Task requirements
In the entries below, the lines from the one with "Task: Open UCenter from top navigation" through the one with "Given: Choose the Rex series poster" are to be copied exactly; both ends count.

Given entries
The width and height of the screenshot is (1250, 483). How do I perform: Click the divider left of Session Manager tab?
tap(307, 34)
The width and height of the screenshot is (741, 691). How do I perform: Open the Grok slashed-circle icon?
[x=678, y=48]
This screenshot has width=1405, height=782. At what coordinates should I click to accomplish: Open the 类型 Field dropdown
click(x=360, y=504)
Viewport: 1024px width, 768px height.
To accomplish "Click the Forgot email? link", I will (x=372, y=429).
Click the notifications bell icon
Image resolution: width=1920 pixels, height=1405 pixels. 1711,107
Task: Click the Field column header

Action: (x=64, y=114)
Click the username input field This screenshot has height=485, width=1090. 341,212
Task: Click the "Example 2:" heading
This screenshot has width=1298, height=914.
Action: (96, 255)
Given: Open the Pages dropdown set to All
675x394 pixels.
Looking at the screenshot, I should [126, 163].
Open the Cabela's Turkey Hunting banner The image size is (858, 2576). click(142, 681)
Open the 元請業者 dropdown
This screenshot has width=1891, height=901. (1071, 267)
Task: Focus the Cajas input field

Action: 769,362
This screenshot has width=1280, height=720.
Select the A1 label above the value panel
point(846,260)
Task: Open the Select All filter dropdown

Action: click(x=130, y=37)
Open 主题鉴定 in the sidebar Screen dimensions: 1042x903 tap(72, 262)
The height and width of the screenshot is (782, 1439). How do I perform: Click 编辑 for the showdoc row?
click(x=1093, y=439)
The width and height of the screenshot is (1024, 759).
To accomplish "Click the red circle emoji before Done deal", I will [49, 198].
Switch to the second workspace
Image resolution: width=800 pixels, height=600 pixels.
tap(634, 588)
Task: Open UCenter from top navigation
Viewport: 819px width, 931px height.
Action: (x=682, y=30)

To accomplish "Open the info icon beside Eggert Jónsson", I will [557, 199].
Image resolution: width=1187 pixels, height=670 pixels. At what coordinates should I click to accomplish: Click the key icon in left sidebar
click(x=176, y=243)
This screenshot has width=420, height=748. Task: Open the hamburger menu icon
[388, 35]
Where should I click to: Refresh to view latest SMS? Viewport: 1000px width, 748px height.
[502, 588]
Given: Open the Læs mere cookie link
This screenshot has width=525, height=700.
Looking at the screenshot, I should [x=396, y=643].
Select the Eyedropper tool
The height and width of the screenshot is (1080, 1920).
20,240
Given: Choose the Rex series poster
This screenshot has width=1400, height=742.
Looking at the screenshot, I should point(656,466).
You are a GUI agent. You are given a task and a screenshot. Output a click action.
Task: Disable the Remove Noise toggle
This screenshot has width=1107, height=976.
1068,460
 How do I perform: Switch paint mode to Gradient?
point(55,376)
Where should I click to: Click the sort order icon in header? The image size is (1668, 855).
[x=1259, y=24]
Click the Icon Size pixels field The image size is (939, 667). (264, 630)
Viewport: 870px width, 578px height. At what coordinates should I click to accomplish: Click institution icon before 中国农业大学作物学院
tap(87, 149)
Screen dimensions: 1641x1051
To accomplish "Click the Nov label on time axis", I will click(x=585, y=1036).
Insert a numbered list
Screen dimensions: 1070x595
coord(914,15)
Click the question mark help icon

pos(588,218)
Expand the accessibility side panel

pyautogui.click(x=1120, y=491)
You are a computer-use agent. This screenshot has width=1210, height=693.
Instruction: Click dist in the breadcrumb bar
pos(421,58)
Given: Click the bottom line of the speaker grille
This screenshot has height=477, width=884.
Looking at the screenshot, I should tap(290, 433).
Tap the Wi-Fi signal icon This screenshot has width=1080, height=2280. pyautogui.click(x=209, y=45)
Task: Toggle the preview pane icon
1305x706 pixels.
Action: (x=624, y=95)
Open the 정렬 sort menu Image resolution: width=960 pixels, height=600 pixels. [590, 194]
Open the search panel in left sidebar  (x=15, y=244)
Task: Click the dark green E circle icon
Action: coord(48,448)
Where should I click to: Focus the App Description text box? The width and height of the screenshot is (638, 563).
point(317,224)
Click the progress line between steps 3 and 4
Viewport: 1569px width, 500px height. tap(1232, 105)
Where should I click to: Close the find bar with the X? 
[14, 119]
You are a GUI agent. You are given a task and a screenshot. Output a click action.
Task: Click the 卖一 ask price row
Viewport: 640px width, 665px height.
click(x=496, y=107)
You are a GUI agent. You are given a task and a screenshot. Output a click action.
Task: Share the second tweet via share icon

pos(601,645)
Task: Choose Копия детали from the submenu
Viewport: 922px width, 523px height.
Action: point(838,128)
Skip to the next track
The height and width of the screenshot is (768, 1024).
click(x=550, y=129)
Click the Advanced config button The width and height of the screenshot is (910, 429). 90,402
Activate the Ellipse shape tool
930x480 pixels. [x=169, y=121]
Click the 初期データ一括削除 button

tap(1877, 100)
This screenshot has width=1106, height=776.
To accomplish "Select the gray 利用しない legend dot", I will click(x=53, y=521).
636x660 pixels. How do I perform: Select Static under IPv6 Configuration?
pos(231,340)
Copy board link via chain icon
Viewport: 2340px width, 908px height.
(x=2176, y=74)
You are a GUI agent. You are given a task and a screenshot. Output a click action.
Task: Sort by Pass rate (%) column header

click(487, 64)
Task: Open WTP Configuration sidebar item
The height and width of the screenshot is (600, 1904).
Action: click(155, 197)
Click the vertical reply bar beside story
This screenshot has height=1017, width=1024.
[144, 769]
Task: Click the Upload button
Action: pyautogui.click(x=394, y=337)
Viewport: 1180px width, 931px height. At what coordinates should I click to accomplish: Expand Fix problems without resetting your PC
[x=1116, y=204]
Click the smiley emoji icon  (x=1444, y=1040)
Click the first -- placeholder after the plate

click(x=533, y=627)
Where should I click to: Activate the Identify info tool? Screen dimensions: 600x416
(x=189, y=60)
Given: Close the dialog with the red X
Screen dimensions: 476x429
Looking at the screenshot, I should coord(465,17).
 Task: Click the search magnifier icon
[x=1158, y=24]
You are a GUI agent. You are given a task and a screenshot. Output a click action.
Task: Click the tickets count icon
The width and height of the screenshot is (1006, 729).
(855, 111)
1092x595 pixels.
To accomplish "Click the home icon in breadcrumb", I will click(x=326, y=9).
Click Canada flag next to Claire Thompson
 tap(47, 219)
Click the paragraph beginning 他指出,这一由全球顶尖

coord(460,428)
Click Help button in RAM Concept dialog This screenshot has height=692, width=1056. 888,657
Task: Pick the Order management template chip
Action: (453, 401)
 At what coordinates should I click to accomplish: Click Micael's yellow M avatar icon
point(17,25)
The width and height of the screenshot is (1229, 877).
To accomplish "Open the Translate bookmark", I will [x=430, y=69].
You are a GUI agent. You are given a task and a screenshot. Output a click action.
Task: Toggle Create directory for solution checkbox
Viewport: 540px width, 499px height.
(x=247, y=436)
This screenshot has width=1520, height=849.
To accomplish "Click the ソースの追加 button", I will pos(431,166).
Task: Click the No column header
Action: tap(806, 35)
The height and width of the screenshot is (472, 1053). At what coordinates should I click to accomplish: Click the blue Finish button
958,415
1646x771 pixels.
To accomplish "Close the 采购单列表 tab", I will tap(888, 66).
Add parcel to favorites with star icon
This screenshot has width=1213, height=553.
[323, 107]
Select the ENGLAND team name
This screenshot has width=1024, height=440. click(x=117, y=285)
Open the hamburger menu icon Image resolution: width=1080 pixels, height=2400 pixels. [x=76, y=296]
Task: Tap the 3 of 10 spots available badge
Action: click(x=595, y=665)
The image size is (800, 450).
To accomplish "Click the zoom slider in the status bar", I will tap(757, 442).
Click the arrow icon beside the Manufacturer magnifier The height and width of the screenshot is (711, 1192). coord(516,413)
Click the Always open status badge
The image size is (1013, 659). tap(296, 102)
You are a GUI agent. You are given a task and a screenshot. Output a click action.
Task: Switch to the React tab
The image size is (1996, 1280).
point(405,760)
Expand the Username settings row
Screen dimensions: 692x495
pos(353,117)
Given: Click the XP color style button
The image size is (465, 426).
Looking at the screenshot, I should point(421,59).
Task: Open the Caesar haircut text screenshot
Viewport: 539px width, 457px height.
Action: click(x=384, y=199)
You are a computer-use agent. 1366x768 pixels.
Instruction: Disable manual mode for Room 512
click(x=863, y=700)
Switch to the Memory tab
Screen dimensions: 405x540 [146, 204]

Your response
Task: Open UCenter from top navigation
Viewport: 819px width, 931px height.
Action: (x=682, y=30)

To accomplish "Open the info icon beside Eggert Jónsson", I will [557, 199].
Image resolution: width=1187 pixels, height=670 pixels. At what coordinates should I click to accomplish: Click the key icon in left sidebar
click(x=176, y=243)
This screenshot has width=420, height=748. Task: Open the hamburger menu icon
[388, 35]
Where should I click to: Refresh to view latest SMS? Viewport: 1000px width, 748px height.
[502, 588]
Given: Open the Læs mere cookie link
This screenshot has width=525, height=700.
Looking at the screenshot, I should [x=396, y=643].
Select the Eyedropper tool
The height and width of the screenshot is (1080, 1920).
20,240
Given: Choose the Rex series poster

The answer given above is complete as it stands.